BRANO DA LEGGERE:

SIGN: farsela addosso dalle risate

La locuzione è linguisticamente interessante e in parte sorprendente. A prima vista sembrerebbe infatti riprodurre nel significato le espressioni scatologiche che qualificano un improvviso spavento, identificando naturalmente con la piscia non altro che la merda liquefatta. Eppure, come ci dice David Jaccod che si è occupato del linguaggio delle chat, l’espressione non è costruita per analogia su formule simili che associano il culo e la cacca alla paura, ma su tutt’altro modo di dire che chiama in causa direttamente l’urina in quanto tale per alludere al buon umore e alla risata, vale a dire “pisciarsi addosso dal ridere”. In questo modo, secondo Jaccod, gli autori della rete dimostrano di non accontentarsi delle frasi fatte ma, di fronte a espressioni consunte di cui si è oramai smarrito l’originale valore interdetto (nessuno infatti si scompone più a dire o sentir dire “farsela sotto dalle risate”), compiono uno sforzo attivo per ottenere qualcosa di nuovo che possa ancora colpire e divertire. Il culo in questo caso è quindi messo in gioco per dare nuova forma ad un significato preesistente. Che poi lo si sorprenda anche specializzato nella minzione a dire il vero non stupisce molto visto che lo sappiamo multifunzionale e capace di ben più difficili ed articolate mansioni.

“Ridere il culo”

SIGN: godere delle disgrazie altrui

Necessario innanzi tutto chiarire la costruzione: il culo è qui soggetto posposto al verbo, quindi è lui direttamente, non altri, a sghignazzare delle sventure del prossimo. Siamo di fronte all’ennesima personificazione del nostro posteriore che si fa protagonista della scena riducendo il suo portatore, colui al quale il culo ride (“Mi ride il culo che Giovanni non possa andare in vacanza”), a semplice appendice.  C’è di più! In questo caso il nostro sedere dimostra non semplicemente di essere corpo, ma anche di avere un’anima. Il riso infatti non è provocato da una sensazione fisica, ma da un’emozione pura. La spontanea e improvvisa allegria che contrae i muscoli in una smorfia di piacere e fa emettere suoni vivaci e soddisfatti è frutto di un godimento tutto platonico che penetra lo spirito e non la carne. Che poi il culo si bei dell’infelicità altrui è cosa poco nobile ed anche piuttosto grezza, ma anche questo rientra nella sua fenomenale natura.

“Toccare il culo con un dito”

VERIFICA COMPRENSIONE:
1. Secondo il brano da leggere, su quale modo di dire è costruita l'espressione «farsela addosso dalle risate»?
2. Riscrivi come elenco puntato il paragrafo del brano da leggere che comincia con «Necessario innanzi tutto chiarire la costruzione», conservandone i fatti principali.

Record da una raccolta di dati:
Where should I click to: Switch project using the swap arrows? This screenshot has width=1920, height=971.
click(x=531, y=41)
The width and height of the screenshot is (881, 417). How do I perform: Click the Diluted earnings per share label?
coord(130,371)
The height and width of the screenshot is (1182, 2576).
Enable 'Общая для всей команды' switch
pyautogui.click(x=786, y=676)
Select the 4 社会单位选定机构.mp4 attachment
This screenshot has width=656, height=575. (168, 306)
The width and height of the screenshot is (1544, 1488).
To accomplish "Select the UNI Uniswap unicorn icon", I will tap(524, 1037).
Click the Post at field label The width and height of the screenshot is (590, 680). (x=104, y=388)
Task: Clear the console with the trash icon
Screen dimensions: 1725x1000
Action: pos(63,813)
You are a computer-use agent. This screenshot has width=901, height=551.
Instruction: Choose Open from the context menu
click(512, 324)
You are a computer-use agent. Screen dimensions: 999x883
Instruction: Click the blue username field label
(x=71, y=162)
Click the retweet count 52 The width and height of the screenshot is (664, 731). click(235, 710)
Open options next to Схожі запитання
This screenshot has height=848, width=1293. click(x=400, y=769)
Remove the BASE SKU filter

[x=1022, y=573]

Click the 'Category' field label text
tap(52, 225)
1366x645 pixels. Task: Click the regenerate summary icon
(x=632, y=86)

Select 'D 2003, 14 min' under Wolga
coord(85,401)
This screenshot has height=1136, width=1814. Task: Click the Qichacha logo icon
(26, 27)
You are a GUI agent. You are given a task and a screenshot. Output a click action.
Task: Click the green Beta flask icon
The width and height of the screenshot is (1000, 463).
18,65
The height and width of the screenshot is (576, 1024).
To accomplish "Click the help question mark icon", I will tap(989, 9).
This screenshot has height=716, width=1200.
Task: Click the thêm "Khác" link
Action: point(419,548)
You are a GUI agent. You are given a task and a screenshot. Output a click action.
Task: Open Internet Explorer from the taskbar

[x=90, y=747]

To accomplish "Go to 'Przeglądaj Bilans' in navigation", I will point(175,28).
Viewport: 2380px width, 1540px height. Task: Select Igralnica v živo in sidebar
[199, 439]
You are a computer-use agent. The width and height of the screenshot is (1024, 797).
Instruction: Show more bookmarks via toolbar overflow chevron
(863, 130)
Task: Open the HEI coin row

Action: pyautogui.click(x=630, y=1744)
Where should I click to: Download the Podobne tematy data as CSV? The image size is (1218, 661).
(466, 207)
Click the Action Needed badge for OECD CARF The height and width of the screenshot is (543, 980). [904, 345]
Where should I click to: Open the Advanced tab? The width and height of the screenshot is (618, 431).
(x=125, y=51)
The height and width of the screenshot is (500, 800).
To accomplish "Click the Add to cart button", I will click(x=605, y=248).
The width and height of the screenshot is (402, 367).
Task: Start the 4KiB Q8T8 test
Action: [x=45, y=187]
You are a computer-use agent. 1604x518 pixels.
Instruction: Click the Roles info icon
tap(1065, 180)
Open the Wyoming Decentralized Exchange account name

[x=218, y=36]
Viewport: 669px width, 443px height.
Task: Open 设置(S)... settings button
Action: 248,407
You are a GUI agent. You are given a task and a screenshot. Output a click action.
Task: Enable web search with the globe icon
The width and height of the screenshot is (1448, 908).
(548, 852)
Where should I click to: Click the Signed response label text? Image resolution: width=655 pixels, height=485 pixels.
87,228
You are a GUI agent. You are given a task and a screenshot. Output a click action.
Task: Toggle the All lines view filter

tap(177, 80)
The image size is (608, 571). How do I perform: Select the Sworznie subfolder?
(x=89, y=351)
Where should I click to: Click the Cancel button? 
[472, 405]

RISULTATI ESERCIZIO:
1. È costruita su «pisciarsi addosso dal ridere».

2.
- Nella costruzione il culo è soggetto posposto al verbo: è lui stesso, non altri, a ridere delle sventure del prossimo.
- È un'ulteriore personificazione del posteriore. Il posteriore diventa protagonista e riduce il suo portatore a semplice appendice (es. «Mi ride il culo che Giovanni non possa andare in vacanza»).
- Il sedere mostra di non essere soltanto corpo ma di avere anche un'anima, perché il riso nasce da un'emozione pura e non da una sensazione fisica.
- Questa allegria è un godimento platonico che penetra lo spirito e non la carne.
- Godere dell'infelicità altrui è poco nobile e piuttosto grezzo, ma rientra nella sua natura.